Das Orchester assistierte, auch in den sehr zurückgenommenen Begleitmomenten noch immer ein höchst präsentes und volltönendes Bild. Mit so erfahrenen Kräften gelang ein nahtlos verwobenes Miteinander, dass das Publikum zu begeistertem Beifall animierte. Anne-Sophie Mutter und die Musiker aus Pittsburgh hatten dann doch noch einen John Williams als Zugabe vorbereitet. Nach einem Hinweis von Mutter zu den weltweit gegenwärtig rund 200 kriegerischen Konflikten weltweit spielten sie das Thema aus dem Film »Schindler’s Liste«. Dabei gaben sie dem Stück, das ohne die intensiven Bilder des Films nur eine bestens zugängliche leichtfüßige Tonfolge bietet, genau den dazu passenden Tonfall.
Mit der Symphonie Nr. 1 D-Dur von Gustav Mahler hatten Honeck und Orchester dann ein fast einstündiges Werk aufgelegt. Das ab dem Dreikaiserjahr entstandene Werk bot dem Ensemble reichlich Gelegenheit, seine enormen Qualitäten herauszustellen. Und davon wurden reichlich gezeigt.
Honeck hatte für das Werk eine sehr eigenhändige Lesart einstudiert, bei der vor allem zu allen zeitlich variierenden Komponenten noch besonders ausgeprägte eigene kamen, die den Fluss einige Male abstoppten. Hier und da mochte man das als besonders aufmerksame Interpretation akzeptieren und auch als passend hören, aber in der Häufung und Intensität zerlegte es das Werk dann in einzelne Preziosen, für den Ablauf stellt es sich dann aber eher preziös dar. Honeck und Orchester vermittelten so unzählige exzellente Augenblicke, in denen amerikanische Präzision und europäische Interpretation Synergien hebend verschmolzen, aber vielfach als Einzelbilder belichtet, nicht als Film. Erst im vierten Satz boten sie kraftvolle Entwicklungen bis hin zu den stehenden Hörnern, die dann noch einmal einen kleinen dynamischen Aufsatz liefern konnten.

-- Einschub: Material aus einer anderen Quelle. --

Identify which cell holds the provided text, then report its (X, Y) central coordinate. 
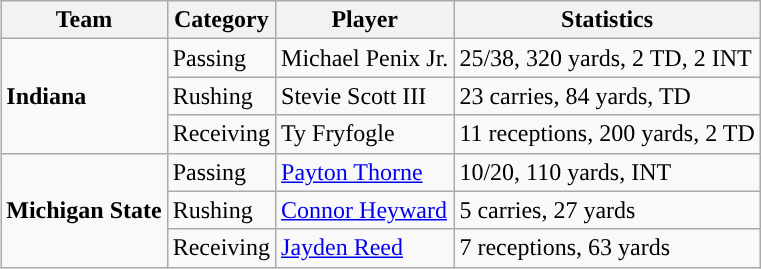
Team (84, 20)
Connor Heyward (365, 210)
11 receptions, 200 yards, 2 TD (607, 134)
Payton Thorne (365, 172)
23 carries, 84 yards, TD (607, 96)
10/20, 110 yards, INT (607, 172)
Indiana (84, 96)
Statistics (607, 20)
Ty Fryfogle (365, 134)
Michigan State (84, 210)
Stevie Scott III (365, 96)
Jayden Reed (365, 248)
Category (221, 20)
Michael Penix Jr. (365, 58)
5 carries, 27 yards (607, 210)
7 receptions, 63 yards (607, 248)
Player (365, 20)
25/38, 320 yards, 2 TD, 2 INT (607, 58)
Determine the [X, Y] coordinate at the center of the cell enclosing the given text.  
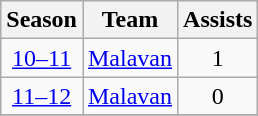
11–12 [42, 96]
Season [42, 20]
Team [130, 20]
10–11 [42, 58]
0 [218, 96]
Assists [218, 20]
1 [218, 58]
Search for the cell housing the specified text and yield its [X, Y] center coordinate. 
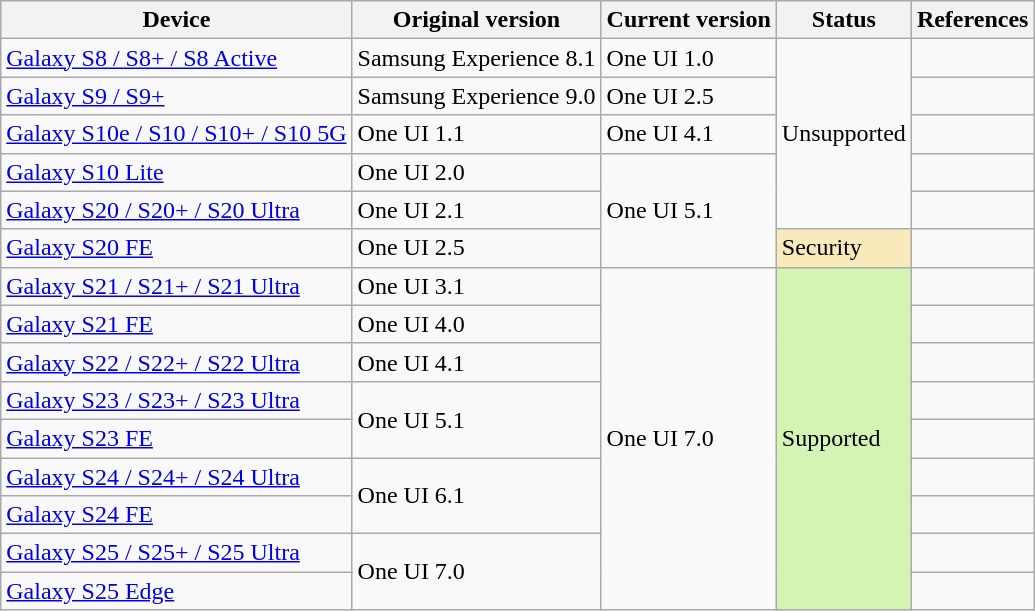
Galaxy S9 / S9+ [176, 96]
Galaxy S22 / S22+ / S22 Ultra [176, 362]
Supported [844, 438]
Galaxy S23 / S23+ / S23 Ultra [176, 400]
Galaxy S23 FE [176, 438]
References [972, 20]
One UI 1.0 [688, 58]
Samsung Experience 9.0 [476, 96]
Galaxy S24 FE [176, 515]
Device [176, 20]
One UI 2.0 [476, 172]
Samsung Experience 8.1 [476, 58]
Original version [476, 20]
Galaxy S10e / S10 / S10+ / S10 5G [176, 134]
Galaxy S24 / S24+ / S24 Ultra [176, 477]
One UI 3.1 [476, 286]
One UI 1.1 [476, 134]
Galaxy S20 FE [176, 248]
Galaxy S25 / S25+ / S25 Ultra [176, 553]
Galaxy S20 / S20+ / S20 Ultra [176, 210]
Galaxy S21 FE [176, 324]
Galaxy S21 / S21+ / S21 Ultra [176, 286]
Current version [688, 20]
One UI 2.1 [476, 210]
One UI 6.1 [476, 496]
Galaxy S10 Lite [176, 172]
Galaxy S8 / S8+ / S8 Active [176, 58]
One UI 4.0 [476, 324]
Security [844, 248]
Status [844, 20]
Galaxy S25 Edge [176, 591]
Unsupported [844, 134]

Beim Hören war dem Kritiker beim Mahler eine kurze Sequenz aufgefallen, die einen Hauch von Grieg verströmte. Ob dieser hervorgeholte Moment der Anlass war? Jedenfalls folgte auf die Symphonie als Zugabe von Edvard Grieg der Satz Morgenstimmung aus Peer Gynt. Hier durfte das Orchester noch einmal eine andere, mehr verträumte Qualität erklingen lassen. Und noch eine weitere Zugabe ließen sich die Besucher entlocken. Mit dem Walzer aus Der Rosenkavalier von Richard Strauss konnte das Orchester dann noch farbliche Intensität erblühen lassen. Allerdings mag man sich auch fragen, ob nach einer solchen Symphonie überhaupt noch Zugaben nötig waren.